If you ever go to my new house, the first thing you might notice was that I did not have a TV on-site. The closest thing to it was my computer monitor in the office, but that was it. I was not hiding it in my bedroom; it was not in the kitchen, bathroom, or any part of the house.
People would realize that their initial response was, “Oh, that’s very unfortunate. Don’t worry; next time we come here, I will surely bring one as a gift.” Even my parents, who were TV lovers, were baffled by it. If I did not learn about it immediately, they would have ordered a 60-inch flat-screen online when they visited me.
The thing was, I did not get a TV because I did not want one. It was not because I could not afford it, considering my counseling profession was paying me more than enough. It was also not because I forgot to get one as I hurried to fill the new house with the essentials. The sole reason was that I did not care for it.
Airing Out My Issues With TVs
Before anything else, I should say that I did not always have an aversion towards televisions. As I said, my parents loved TV, so my childhood days passed by with me sitting in front of it and watching all kinds of shows with them. While those were fond memories, it also meant the I had is a sedentary lifestyle. I enjoyed the TV shows and eating the snacks that my mother would always bring, so I did not feel the need to go out and play with my friends. As a result, I grew wider than taller, and I had been called fat by other kids.
When I was in college, I almost did not continue studying psychology because all I wanted to do after my boyfriend broke up was binge-watching TV shows. It served as my coping mechanism for weeks, but it was an unhealthy one, given that it made me too lazy to go to my classes. I only realized it once my friends from the same department visited me at my apartment and gave me a little intervention. Hence, I swore off TVs since then.
Then, just a few months ago, my best friend from high school caught up with me on the phone. We were talking about our lives and careers when the topic somehow diverted to COVID-19 vaccination.
My friend said she had been encouraging her parents to get vaccinated and protect themselves from the virus. But, unfortunately, since they heard that some people had an extremely adverse reaction to the drug, they did not want to do it. So instead, they insisted on taking their chance on avoiding people who might view virus carriers instead of getting vaccinated.
The latter was not something I could meddle with, especially if the people involved were not asking for my professional help. Still, it was technically another problem created by media outlets. And if they did not turn on their TVs regularly, my friend’s parents might not think like that.

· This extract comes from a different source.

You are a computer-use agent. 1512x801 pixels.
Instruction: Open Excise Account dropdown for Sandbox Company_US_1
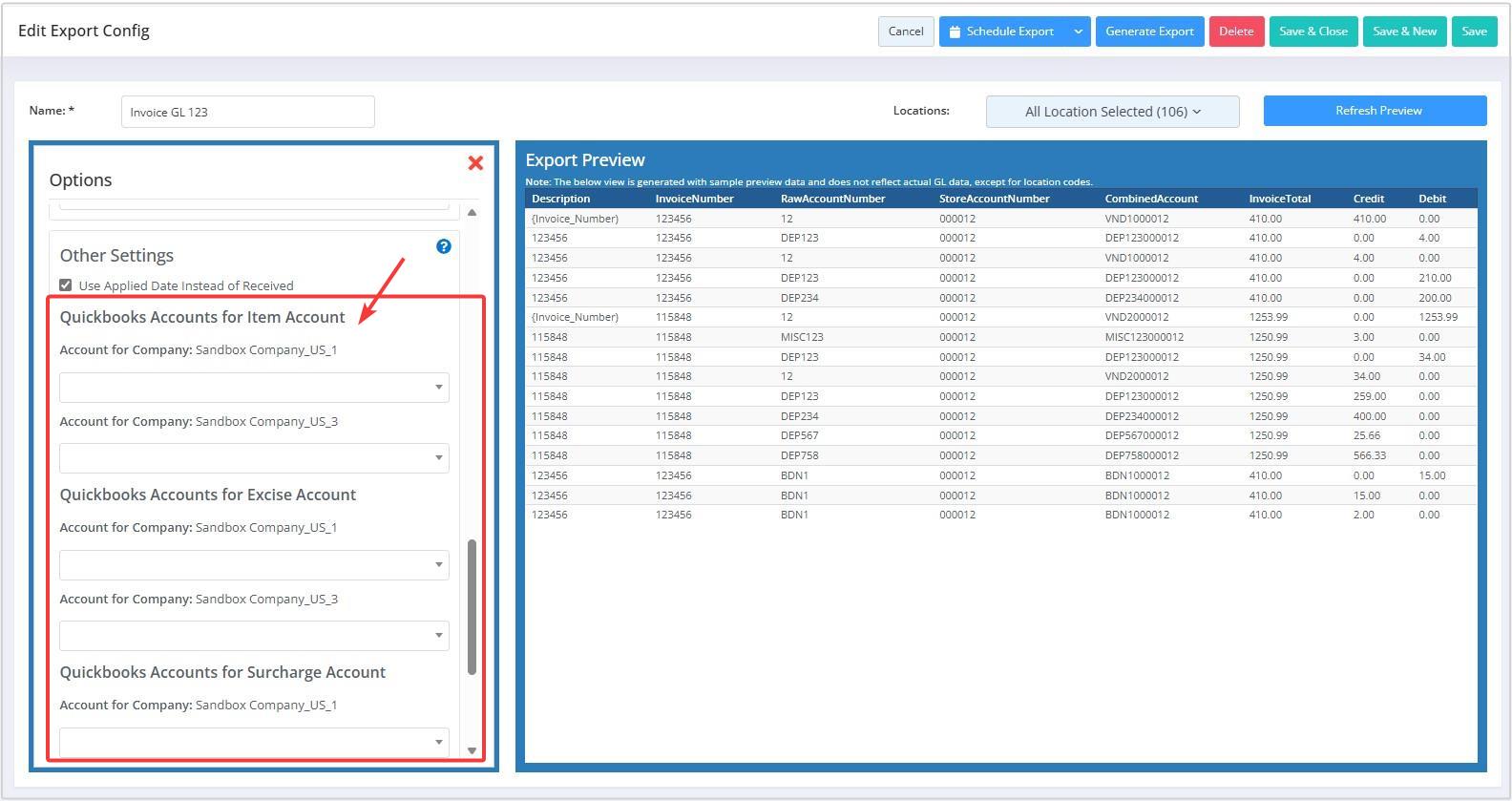pyautogui.click(x=254, y=565)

Because of that, I always encourage people to avoid watching TV as much as possible.
What Happens If You Don’t Watch TV Too Much
Talk To Loved Ones More
I remembered watching TV can make people cross towards others, especially when their favorite show was on. For instance, if my mom or dad watched TV, no one was supposed to talk to them. If you try, they will cut you off with a loud “Shh!”

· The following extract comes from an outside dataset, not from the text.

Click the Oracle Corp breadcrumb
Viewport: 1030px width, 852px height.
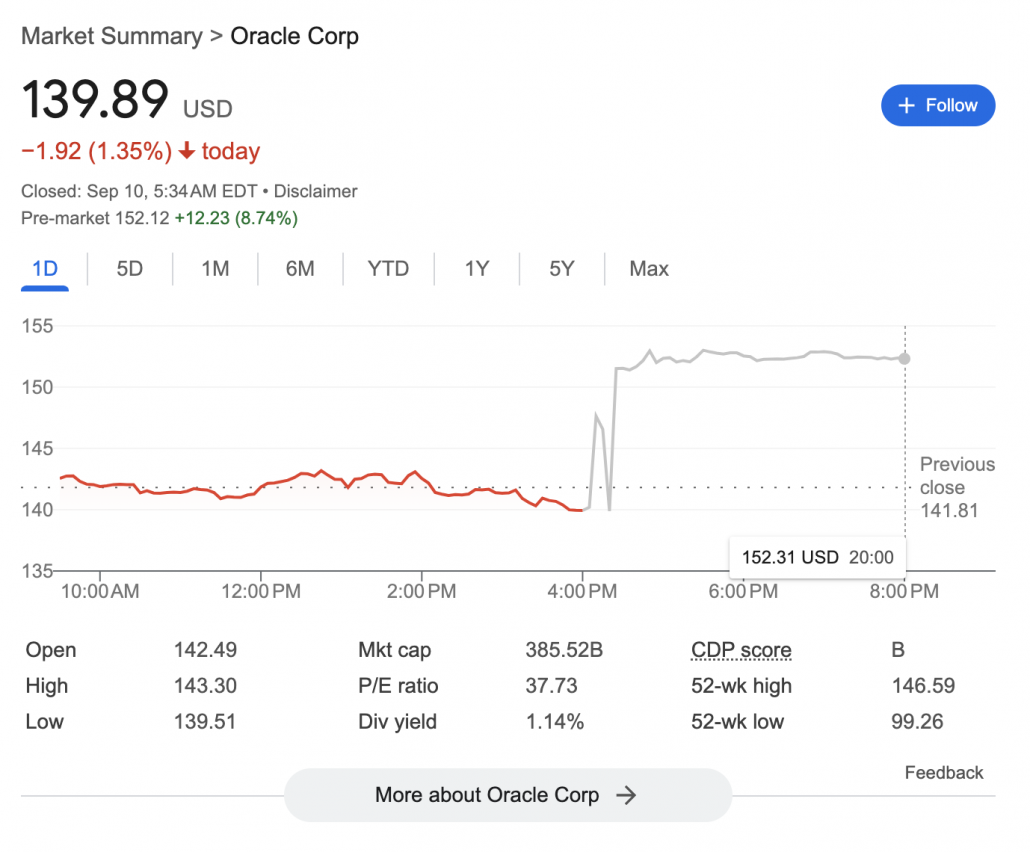294,36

When they tried not watching TV at my new home, I was pleasantly surprised by how much we got to talk. I pointed it out to them, and they had the same reaction as I did. Although I could not make them throw away their TV, they said they no longer minded not having one at my house.
Hold On To Your Beliefs
Before I got slightly addicted to the TV during my college days, I believed that healing came from being more active and interacting with your loved ones more. As for my friend’s parents, her dad used to be a doctor, so they should have known better. However, since he retired years ago and gained medical information through news reports, it sounded like he did not trust science as much as he used to.
Now, things could have been different if there was no TV in the equation. For example, after my breakup, I would have gone out with my friends and cried it all out in one go instead of bottling up my feelings. And without TV, my friend’s parents would have been vaccinated by now.
Keeps You Realistic
TV programs are notorious for pushing a standard of beauty for both men and women. It may happen a lot less now since they are all supposed to be “inclusive,” but we know that idealism still exists.
By not watching too much TV, you get to be who you are and stay contented with yourself. Then, you won’t always say, “How I wish I have a banging body like the Kardashians or as rich as the Kardashians.”
TV can be likened to an easily abused substance. It will pull you in and make you feel high; when you stop watching it, you feel down, so you go back for more.
If you can stop watching TV too much, that’s great. But if you want to do it gradually, go for it.